# [WORK INSTRUCTIONS]
In the court opinion below, print the portion that starts at the words "120 N.J. Eq." and stops after "below the mill.", keeping every word unchanged.

# [PROVIDED PASSAGE]
╭──
120 N.J. Eq. 446 | N.J. Ct. of Ch. | 1936
Complainants own land in Stillwater township through which runs a stream known as Paulins kill. On their lands is a grist mill operated since 1844 by complainants and their predecessors in title with water power supplied by the stream. The mill is not located directly on the kill and water is diverted therefrom by a series of five or six crude dams in the stream constructed of loosely piled rock, into a mill pond and thence to the mill through a race and afterward returned to the kill below the mill.
Defendant owns land on the same stream a short distance above complainants' mill. On its land, four hundred feet from the kill, is a pond about nine acres in extent which is spring fed and has no visible outlet. Defendant is a philanthropic organization and maintains on its land a summer camp at which, during the months of July and August it entertains seventy boys at a time for a period of two weeks, being a total of two hundred and eighty boys for the season. Among the activities carried on at the camp for the benefit of the boys are bathing, swimming and general aquatics in and on the pond. There being no current through the pond, its waters become warm and stagnant in the months the camp is open and boys who had used the pond for swimming prior to 1935 became afflicted with an eye and ear ailment which was attributed to the stagnant condition of the pond water. Just prior to the summer of 1935 defendant installed a pump on its property near the bank of the kill and on many days *448 during July and August pumped water through a four-inch pipe from the kill into the pond for the purpose of freshening the pond waters and the pond was used those months for bathing by the boys visiting the camp. The testimony for defendant is that it is not known whether any water pumped into the pond returns to the kill, even by seepage.
╰──
# [RECORDS PROVIDED]
╭──
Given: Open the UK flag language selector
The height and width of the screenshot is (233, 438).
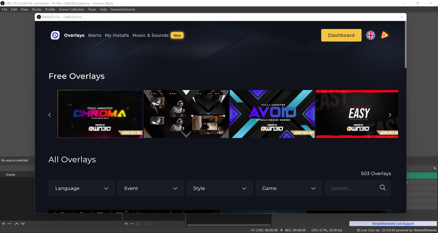Looking at the screenshot, I should click(371, 35).
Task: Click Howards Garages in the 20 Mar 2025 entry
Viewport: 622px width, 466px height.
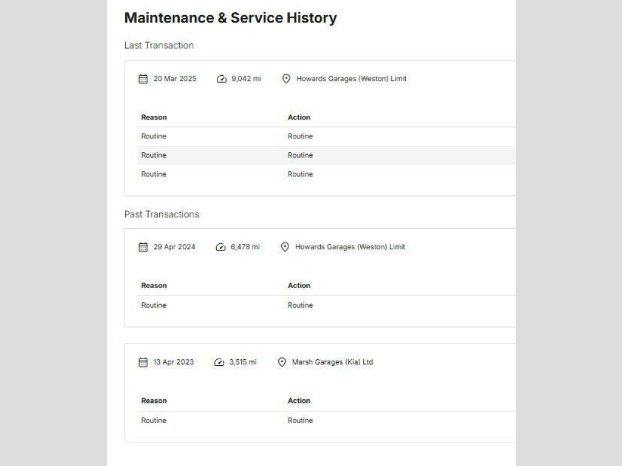Action: point(351,79)
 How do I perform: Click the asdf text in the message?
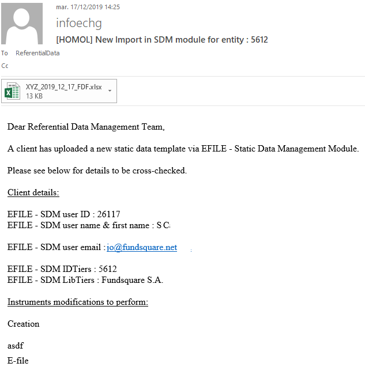(16, 346)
╰──
# [ANSWER]
120 N.J. Eq. 446 | N.J. Ct. of Ch. | 1936
Complainants own land in Stillwater township through which runs a stream known as Paulins kill. On their lands is a grist mill operated since 1844 by complainants and their predecessors in title with water power supplied by the stream. The mill is not located directly on the kill and water is diverted therefrom by a series of five or six crude dams in the stream constructed of loosely piled rock, into a mill pond and thence to the mill through a race and afterward returned to the kill below the mill.